Maka berlakulah diktum ini: perbedaan = permusuhan! Tidak tanggung-tanggung, rumah-rumah ibadat pun tidak jarang digunakan untuk tujuan-tujuan politik tunaadab ini.

Proklamator Soekarno dan Hatta pernah berpolemik tajam, tetapi batas keadaban politik masih dijaga. Mohammad Natsir, betapa pun serangannya gencar kepada tokoh-tokoh PKI dan komunisme di era demokrasi parlementer tempo dulu, dia tidak pernah kehilangan keseimbangan dalam menganyam argumennya.

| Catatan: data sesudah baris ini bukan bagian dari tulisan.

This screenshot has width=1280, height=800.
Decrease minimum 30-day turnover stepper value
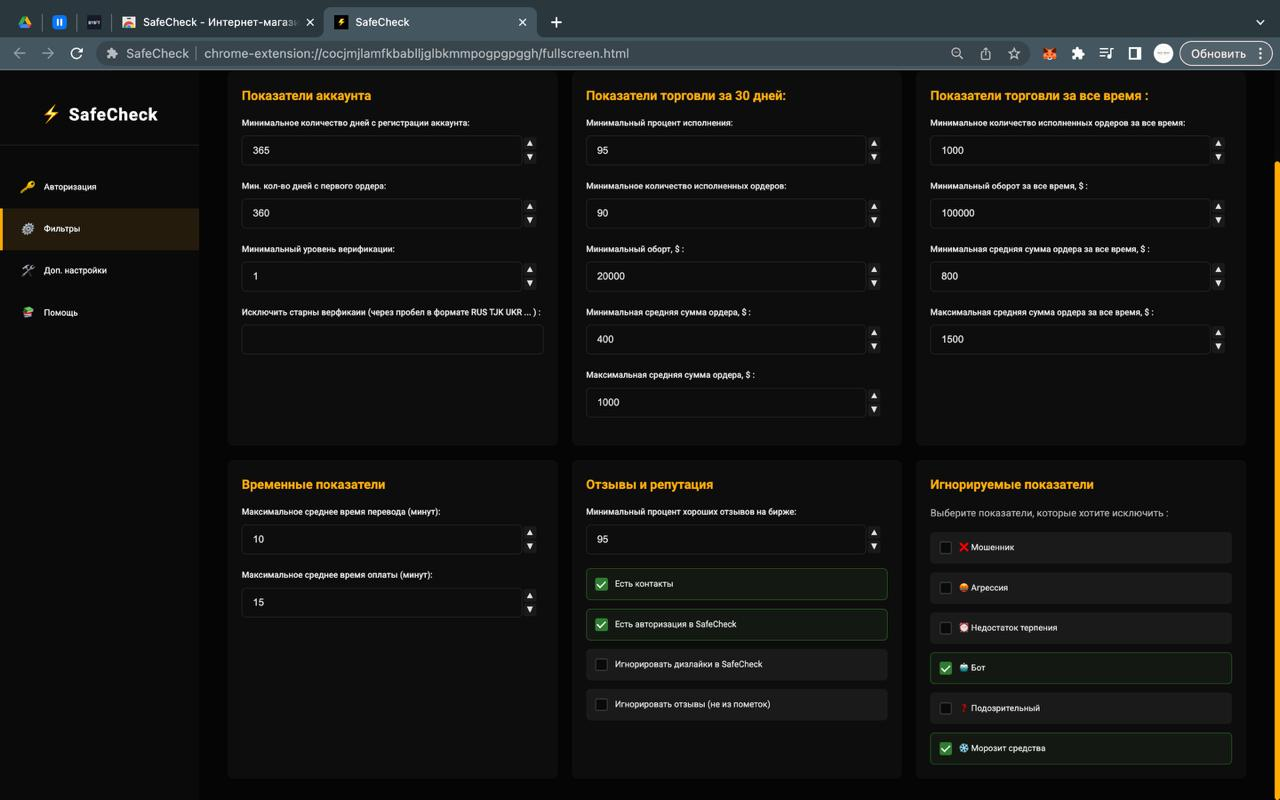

Perbedaan ideologi politik tidaklah menyebabkan sikap sopan santunnya ditanggalkan dan ditinggalkan.

Rupanya tokoh-tokoh zaman dulu itu lebih terdidik dan lebih dewasa, sesuatu yang sulit terbaca dalam perilaku generasi belakangan. Apakah fenomena ini sebagai pertanda dari sistem pendidikan yang terlalu bercorak kognitif dengan mengesampingkan aspek afektif? Boleh jadi.

Di antara sahabat saya keluarga Jawa ada yang mengeluhkan menipisnya sifat unggah-ungguh (tata krama, kesopanan) di kalangan anak-anak dan pemuda bersamaan dengan melemahnya pemakaian bahasa Jawa yang kaya dan sarat nilai itu.

Dalam pribasa Minang ada ungkapan ini: “Ingat di dahan yang akan menimpa, ingat di ranting yang akan mencucuk.” Artinya, segala tindakan yang akan diambil dipikirkan masak-masak terlebih dulu, ditimbang pula sebab dan akibatnya.

Inilah di antara kearifan lokal yang sebenarnya dimiliki oleh semua suku bangsa di Nusantara. Kejadian yang sering kita dapati dalam masyarakat kita sekarang adalah ujaran tanpa kontrol meluncur lebih dulu, pertimbangan baru datang kemudian. Setelah gaduh yang menguras energi, baru timbul penyesalan.

Tahun 2018/2019, perhatian publik pasti terpusat kepada masalah politik dengan akan digelarnya pilkada dan pileg/pilpres. Karena politik selalu berkaitan dengan masalah kekuasaan, politik tunaadab wajib dihindarkan sejauh mungkin.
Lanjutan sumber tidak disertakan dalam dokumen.